Input data Start Marker

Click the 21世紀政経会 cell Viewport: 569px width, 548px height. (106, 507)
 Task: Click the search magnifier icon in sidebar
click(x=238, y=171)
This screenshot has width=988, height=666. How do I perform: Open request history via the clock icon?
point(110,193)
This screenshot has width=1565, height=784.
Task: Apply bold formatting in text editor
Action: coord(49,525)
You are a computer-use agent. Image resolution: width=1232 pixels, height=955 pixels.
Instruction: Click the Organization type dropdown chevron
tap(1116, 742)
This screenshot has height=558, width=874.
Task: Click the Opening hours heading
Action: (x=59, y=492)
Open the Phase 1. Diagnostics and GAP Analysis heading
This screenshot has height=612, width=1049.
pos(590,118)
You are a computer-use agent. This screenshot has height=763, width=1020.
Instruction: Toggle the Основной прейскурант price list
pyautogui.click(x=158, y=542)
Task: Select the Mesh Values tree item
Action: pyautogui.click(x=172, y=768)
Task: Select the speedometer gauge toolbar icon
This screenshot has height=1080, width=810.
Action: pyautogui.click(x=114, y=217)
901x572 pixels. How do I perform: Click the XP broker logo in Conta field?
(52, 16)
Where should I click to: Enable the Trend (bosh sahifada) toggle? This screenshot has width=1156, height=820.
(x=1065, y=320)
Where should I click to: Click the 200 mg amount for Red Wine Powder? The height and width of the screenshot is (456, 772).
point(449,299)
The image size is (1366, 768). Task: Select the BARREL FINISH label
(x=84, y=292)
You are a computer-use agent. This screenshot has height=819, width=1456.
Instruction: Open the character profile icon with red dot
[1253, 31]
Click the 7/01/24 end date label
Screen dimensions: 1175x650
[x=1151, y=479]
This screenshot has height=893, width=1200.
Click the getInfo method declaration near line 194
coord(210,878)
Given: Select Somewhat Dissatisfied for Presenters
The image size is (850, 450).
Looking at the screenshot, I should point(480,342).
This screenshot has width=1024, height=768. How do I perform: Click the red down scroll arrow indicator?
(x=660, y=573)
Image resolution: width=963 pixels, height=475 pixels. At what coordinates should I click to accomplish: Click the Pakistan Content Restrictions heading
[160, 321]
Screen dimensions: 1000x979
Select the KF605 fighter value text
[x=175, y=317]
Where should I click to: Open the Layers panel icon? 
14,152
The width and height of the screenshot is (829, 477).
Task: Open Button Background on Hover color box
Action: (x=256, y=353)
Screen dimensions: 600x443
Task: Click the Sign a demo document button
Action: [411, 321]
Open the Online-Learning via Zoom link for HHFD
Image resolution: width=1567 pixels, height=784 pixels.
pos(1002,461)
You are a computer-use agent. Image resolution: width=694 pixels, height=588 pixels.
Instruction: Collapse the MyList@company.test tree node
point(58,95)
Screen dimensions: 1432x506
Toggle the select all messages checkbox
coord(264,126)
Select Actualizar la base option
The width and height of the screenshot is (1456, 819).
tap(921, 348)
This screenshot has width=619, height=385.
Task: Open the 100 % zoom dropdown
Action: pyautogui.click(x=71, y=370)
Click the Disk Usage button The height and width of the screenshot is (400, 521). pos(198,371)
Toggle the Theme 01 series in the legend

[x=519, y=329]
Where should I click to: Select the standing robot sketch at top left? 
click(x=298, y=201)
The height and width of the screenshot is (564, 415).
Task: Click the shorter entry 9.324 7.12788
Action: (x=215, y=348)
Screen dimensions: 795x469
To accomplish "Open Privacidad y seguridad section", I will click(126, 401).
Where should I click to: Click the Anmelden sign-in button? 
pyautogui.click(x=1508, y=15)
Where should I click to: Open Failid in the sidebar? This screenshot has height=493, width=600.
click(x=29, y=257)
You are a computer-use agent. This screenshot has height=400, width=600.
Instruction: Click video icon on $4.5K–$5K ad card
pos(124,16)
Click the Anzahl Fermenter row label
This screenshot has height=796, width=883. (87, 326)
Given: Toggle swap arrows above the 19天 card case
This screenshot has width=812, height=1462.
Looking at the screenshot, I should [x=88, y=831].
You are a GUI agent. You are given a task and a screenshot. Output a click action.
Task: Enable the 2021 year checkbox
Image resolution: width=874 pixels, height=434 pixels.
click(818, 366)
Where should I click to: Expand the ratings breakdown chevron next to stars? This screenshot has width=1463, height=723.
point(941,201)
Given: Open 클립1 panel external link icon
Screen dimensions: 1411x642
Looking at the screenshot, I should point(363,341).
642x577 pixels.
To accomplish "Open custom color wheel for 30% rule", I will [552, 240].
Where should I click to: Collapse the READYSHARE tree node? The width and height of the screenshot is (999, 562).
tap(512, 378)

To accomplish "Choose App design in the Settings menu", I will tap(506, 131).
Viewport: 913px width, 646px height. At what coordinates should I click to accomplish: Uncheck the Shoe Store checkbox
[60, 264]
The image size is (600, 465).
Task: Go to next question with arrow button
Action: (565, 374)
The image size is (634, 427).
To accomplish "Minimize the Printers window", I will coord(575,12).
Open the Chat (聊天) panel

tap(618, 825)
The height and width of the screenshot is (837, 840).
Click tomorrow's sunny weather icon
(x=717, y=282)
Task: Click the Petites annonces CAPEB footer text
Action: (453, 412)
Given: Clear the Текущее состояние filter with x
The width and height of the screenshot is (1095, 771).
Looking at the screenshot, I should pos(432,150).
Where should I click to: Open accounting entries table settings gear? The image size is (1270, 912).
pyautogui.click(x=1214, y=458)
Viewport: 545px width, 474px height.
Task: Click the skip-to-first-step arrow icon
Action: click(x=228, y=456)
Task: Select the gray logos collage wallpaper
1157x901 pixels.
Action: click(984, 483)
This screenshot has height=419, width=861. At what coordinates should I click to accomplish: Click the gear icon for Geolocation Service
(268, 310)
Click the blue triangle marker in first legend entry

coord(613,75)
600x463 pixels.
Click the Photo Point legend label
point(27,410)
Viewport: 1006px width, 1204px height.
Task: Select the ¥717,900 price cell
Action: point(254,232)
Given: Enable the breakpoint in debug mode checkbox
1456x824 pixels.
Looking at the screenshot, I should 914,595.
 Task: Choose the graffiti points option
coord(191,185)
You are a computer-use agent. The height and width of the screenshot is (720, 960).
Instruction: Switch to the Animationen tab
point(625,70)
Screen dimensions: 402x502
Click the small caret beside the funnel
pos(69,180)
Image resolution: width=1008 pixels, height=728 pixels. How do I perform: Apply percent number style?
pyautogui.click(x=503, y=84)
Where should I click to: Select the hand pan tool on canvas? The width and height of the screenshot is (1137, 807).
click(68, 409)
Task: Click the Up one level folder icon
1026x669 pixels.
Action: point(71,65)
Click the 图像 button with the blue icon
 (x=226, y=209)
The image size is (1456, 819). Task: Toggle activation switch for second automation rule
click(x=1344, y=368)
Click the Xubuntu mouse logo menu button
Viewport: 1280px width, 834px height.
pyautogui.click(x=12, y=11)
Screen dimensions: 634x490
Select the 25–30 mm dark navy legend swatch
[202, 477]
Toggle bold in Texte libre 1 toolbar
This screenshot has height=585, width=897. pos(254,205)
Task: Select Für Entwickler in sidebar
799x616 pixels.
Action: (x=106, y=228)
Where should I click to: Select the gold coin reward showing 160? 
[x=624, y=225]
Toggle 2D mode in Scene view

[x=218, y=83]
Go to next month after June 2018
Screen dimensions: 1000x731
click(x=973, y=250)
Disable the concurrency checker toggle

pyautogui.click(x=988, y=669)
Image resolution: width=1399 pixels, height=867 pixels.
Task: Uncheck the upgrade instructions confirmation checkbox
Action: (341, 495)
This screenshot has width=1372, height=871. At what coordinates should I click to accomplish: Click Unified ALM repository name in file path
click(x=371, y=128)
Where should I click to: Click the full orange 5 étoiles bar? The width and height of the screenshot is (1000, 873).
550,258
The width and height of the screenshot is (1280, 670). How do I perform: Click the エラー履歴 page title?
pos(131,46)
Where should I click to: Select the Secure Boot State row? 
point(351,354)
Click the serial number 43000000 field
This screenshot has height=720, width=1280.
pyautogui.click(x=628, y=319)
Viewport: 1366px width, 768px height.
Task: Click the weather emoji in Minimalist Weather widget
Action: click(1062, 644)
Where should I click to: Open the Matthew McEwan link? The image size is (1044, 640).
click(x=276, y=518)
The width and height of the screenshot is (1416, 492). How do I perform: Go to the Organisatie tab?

Input data End Marker

* [What the task requires] Wherever the word "computer" appears in a line of the data, copy that line.

* [Written response]
You are a computer-use agent. Image resolution: width=1232 pixels, height=955 pixels.
You are a computer-use agent. This screenshot has height=763, width=1020.
You are a computer-use agent. This screenshot has height=819, width=1456.
You are a computer-use agent. Image resolution: width=694 pixels, height=588 pixels.
You are a computer-use agent. This screenshot has height=400, width=600.
You are a computer-use agent. The height and width of the screenshot is (720, 960).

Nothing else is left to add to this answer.